Savcılık: Örgütü yönetmeye devam ediyor
İddianamenin devamında savcılık Çakıcı için şu değerlendirmeyi yaptı:
"Yaklaşık 20 yıldır cezaevinde olmasına rağmen cezaevi görevlilerine, hastanede kaldığında tıbbi olmayan raporlar almak için hekimlere uyguladığı baskı, tehdit ve şantajla denetimsizlikten faydalanarak örgüt yönetici ve üyelerine konusu suç oluşturan talimatlarını avukatları, ziyaretçileri ve refakatçileri aracılığıyla ulaştırdığı, yazdığı ya da yazdırttığı ve medyada yayınlattırdığı basın bildirileri ve açıklamalarla siyasi liderleri, gazete yazarlarını tehdit etmekte, toplum üzerinde örgütünün korkutucu ve tehlikeli olma özelliğini bizzat göstermekte, sonrasında örgüt üyelerinin onun adını kullanarak talimatları doğrultusunda yağma gibi eylemleri gerçekleştirmesini sağladığı, özellikle gizli tanıkların beyanlarından anlaşılacağı üzere, örgüt yönetici ve üyelerine sağladığı düzenli menfaatler ve gerekirse örgüt içi cezalandırmalar yoluyla örgüt disiplinini ve hiyerarşisini devam ettirdiği, sanık K.A’nın Ankara'da örgütlenme ve faaliyette bulunma talimatını Sincan Cezaevi'nde vermesi de halen örgütü yönetmeye devam ettiğini gösterdiği, Sincan Cezaevine nakledildiğinde kendisi ile görüşen cezaevi müdürü Kahraman Topaloğlu'nu ‘sen doktorlardan ve devletten üstün değilsin, biz gerekirse yumruğumuz ile adam öldürürüz diyerek’ ve tetik işareti yaparak tehdit ettiği anlaşılmıştır."
4 yıl sonra beraat
Savcı Murat Sazak tarafından açılan dava Ankara 12. Asliye Ceza Mahkemesinde görüldü. Yargılama sürerken Çakıcı, Nisan 2020’de çıkarılan infaz düzenlemesi ile tahliye oldu. Yaklaşık 4 yıl süren dava Nisan 2023’te karara bağlandı. Mahkeme, Çakıcı ve 36 sanığı "örgüt" suçundan beraat ettirdi. Mahkemenin beraat kararının gerekçesinde, iddianamede suç tarihinin 15 Kasım 2018 olarak gösterildiği, öncesinde gerçekleştiği bahsedilen eylemler hakkında yargılamaların yapılarak sonuçlandığı ifade edilerek, "Suç tarihinde kurulduğu iddia olunan örgüt ile bahsi geçen önceki eylemler arasında bağlantı olup olmadığının tespitinin yapılamadığı" öne sürüldü. Gerekçeli kararda, 15 Kasım 2018’de kurulduğu iddia olunan örgütte, "sanıklar arasında emir ve komuta zincirinin, örgütten ayrılamama ve örgütün istediği şekilde hareket etme ve yaşama zorunluluğunun tespit edilemediği" iddia edilerek, "Sanıkların suç işlemek amacıyla bir araya geldiklerine dair delil olmadığı" ifade edildi.

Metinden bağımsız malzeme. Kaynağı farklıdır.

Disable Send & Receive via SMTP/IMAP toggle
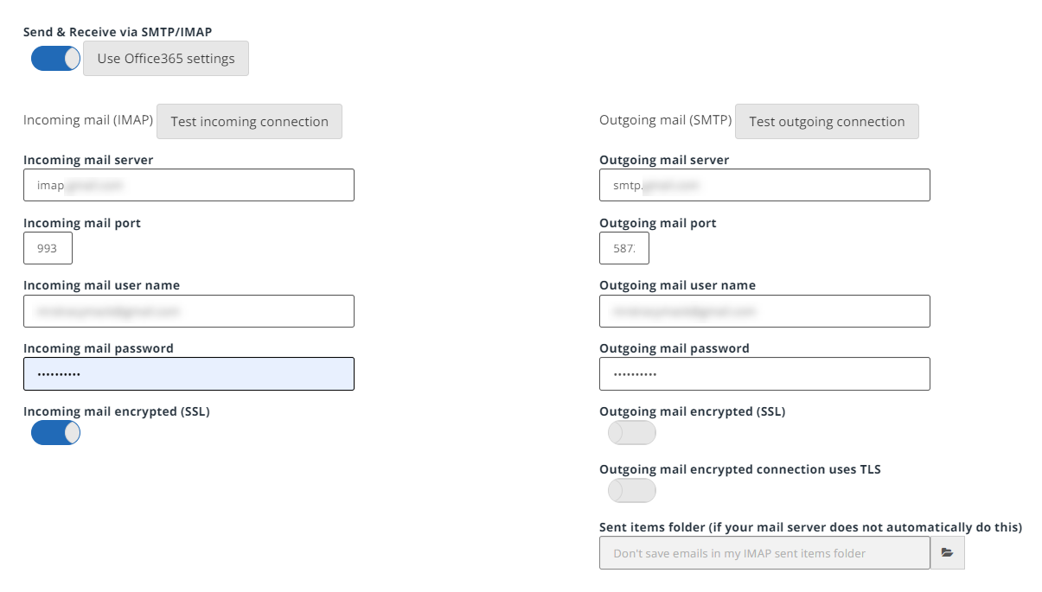click(x=55, y=59)
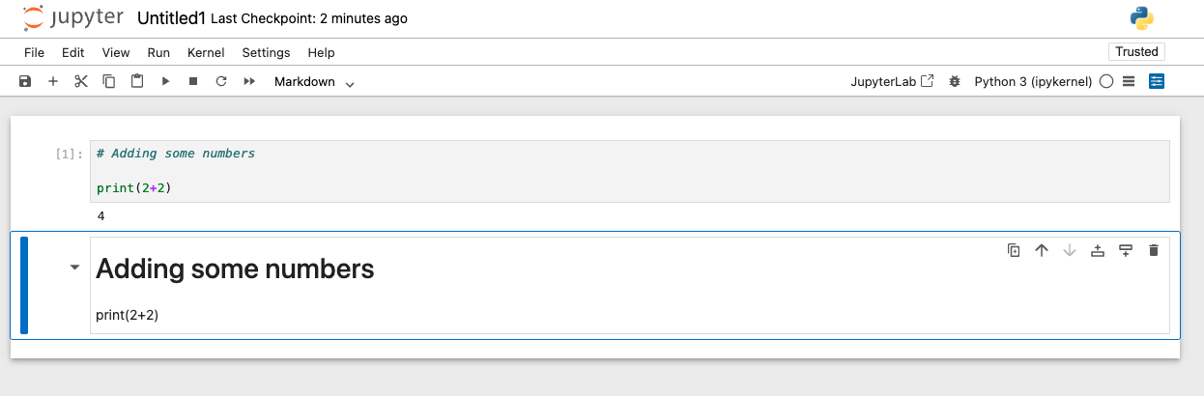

"Cezaevi müdürüyle uzlaştılar"
Çakıcı’nın cezaevinde tehdit ettiği Sincan Cezaevi Müdürü Kahraman Topaloğlu’na yönelik tehdit suçunun uzlaşmaya tabi olduğu ve tarafların uzlaştığı belirtilen kararda, Çakıcı’nın örgüt kurma suçundan beraat etmesi nedeniyle diğer sanıklardan ele geçirilen silahlardan da sorumlu tutulamayacağı, bu nedenle 6136 sayılı yasaya muhalefet suçundan da beraatına hükmedildiği kaydedildi.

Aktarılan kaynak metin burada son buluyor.